This is Marlene's movie as much as it's von Sternberg's. If it weren't obvious from their other collaborations, it's hard to miss the fact that von Sternberg LOVED Dietrich's face. One is tempted to credit von Sternberg for the look and feel of this movie, as good little auteurs are want to do, but that would diminish the contribution of Dietrich. Neither filmmaker was ever as good apart as they were together, and their collaboration is one of the great cinematic marriages. Dietrich is in total command of her persona in this movie, and that's something that's native to her, not sculpted by von Sternberg. Even amid the vast grotesqueries provided by the set department, she dominates the gaze of the camera. James Stewart, who co-starred with Dietrich in Destry Rides Again, once said that Dietrich knew everything about movies and movie acting, and you can see that mastery here, in her transformation from vacuous innocent to cunning, ruthless leader. It's all in her face, in how she manages her gaze and how she looks back at the camera, or doesn't.
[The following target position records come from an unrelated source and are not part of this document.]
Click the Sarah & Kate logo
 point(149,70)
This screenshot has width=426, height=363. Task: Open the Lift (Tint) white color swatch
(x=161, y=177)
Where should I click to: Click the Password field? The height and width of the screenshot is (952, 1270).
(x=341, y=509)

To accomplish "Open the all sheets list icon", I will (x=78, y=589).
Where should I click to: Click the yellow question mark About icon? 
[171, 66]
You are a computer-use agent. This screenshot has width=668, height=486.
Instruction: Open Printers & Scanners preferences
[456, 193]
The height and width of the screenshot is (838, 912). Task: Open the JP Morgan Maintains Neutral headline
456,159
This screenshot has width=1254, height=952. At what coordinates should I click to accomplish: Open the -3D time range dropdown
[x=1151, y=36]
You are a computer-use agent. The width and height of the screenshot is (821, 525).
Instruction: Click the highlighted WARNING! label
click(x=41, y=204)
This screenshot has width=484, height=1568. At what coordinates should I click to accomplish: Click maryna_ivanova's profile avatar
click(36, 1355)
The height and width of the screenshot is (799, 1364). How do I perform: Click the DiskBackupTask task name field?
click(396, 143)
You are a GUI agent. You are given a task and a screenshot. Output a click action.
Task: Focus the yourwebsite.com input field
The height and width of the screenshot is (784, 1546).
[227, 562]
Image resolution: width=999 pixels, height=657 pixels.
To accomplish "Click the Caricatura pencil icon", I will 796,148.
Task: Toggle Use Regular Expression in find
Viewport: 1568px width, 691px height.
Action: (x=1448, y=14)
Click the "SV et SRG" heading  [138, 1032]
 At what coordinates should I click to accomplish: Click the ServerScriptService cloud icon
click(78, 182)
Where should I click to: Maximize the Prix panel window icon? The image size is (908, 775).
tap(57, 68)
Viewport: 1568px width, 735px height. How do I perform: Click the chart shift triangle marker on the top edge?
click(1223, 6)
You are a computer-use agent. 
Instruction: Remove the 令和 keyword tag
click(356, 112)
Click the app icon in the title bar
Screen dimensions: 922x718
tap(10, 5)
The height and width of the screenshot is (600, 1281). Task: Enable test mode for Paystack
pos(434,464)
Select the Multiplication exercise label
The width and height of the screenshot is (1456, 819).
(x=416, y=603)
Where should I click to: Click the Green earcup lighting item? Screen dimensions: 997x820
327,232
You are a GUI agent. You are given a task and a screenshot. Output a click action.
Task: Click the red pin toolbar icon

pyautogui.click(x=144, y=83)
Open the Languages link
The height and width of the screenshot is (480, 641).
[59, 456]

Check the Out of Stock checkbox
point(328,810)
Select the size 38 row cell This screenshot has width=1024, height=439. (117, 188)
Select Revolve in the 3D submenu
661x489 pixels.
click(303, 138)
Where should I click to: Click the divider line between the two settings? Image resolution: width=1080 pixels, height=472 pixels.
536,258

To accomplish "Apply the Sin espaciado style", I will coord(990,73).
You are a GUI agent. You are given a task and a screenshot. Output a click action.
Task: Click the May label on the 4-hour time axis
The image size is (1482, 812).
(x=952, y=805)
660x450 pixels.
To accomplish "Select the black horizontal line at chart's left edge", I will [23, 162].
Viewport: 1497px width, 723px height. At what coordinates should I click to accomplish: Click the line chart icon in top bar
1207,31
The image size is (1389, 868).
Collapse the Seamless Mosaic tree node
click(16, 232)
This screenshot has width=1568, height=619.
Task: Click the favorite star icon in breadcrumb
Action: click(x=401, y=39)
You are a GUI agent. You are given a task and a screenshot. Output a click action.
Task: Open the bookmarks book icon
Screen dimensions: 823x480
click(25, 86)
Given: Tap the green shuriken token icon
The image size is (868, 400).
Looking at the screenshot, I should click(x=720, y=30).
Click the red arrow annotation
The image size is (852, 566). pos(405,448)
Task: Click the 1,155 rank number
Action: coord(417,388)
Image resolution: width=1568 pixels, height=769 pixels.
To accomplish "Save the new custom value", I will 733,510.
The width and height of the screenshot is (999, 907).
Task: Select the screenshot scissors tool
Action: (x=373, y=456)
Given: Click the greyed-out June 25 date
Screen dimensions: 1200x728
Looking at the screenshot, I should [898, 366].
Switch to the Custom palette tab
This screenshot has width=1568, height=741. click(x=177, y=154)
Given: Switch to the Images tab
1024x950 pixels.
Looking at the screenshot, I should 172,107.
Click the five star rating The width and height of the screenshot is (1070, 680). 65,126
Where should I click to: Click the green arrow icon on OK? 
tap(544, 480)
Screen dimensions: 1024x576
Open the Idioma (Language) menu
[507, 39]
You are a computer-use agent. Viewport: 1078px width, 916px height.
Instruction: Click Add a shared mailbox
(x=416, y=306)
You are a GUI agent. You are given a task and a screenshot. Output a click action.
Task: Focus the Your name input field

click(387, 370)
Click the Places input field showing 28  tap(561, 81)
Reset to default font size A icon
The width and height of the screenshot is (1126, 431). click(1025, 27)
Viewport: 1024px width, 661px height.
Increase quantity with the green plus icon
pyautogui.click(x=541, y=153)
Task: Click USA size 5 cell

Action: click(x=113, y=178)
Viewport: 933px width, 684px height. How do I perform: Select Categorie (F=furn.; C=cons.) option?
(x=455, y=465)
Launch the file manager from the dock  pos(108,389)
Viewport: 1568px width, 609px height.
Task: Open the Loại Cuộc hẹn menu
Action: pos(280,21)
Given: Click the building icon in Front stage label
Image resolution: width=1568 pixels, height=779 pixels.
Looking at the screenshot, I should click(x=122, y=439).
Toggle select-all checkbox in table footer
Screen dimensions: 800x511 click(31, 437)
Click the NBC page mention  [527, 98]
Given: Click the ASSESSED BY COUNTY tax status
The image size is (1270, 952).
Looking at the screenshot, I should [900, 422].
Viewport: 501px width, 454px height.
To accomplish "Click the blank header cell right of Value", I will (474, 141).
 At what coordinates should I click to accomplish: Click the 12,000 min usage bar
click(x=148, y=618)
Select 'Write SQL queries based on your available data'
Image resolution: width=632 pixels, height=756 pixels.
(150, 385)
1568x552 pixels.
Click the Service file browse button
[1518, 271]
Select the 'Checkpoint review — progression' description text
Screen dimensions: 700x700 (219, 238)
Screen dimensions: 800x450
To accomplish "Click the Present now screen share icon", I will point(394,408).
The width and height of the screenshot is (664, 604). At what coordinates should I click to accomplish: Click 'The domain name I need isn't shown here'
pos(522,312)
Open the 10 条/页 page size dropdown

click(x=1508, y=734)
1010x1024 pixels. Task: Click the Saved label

Von Sternberg tries to temper that image some by putting it behind gauze and lace as a kind of stylistic flourish, but that only makes it more intense. In spite of this, Dietrich is generous with the stage. Certainly, Louise Dresser seizes the role of Empress Elizabeth and milks it for every last drop, while Sam Jaffe's Peter III seems like twin brother of Dwight Frye's Renfield. John Lodge is the weak link here, assaying the Clark Gable persona to no good effect for the character, but Dietrich and von Sternberg make use of even this, as Lodge's Count Alexei becomes the object of Catherine's romantic scorn, as if she's mocking the very notion of 1930s ideals of masculinity. It's kind of awesome.

The discussion session after the movie inevitably raised the spectre of the Russian school of montage. The film is set in Russia, so some members of the audience immediately associated this film with Eisenstein. I can't say that the comparison is wrong, especially given the resemblance The Scarlet Empress bears to Eisenstein's Ivan the Terrible, but I think the proper frame of reference is Abel Gance. The delirium of images in this film seems like a direct descendant of Gance's Napoleon. It's a style that dies out with the coming of the production code, unfortunately, and from my vantage point eighty years later, it seems like The Scarlet Empress is the final cacophonic ululation of the silent era. Never was its like to be seen again.




2 comments:

Liina said...

This is a really remarkable analysis. I am only a dabbler in old movies; I know more about old timey music ;) But I really enjoy your descriptions. Totally going to see The Scarlet Empress now.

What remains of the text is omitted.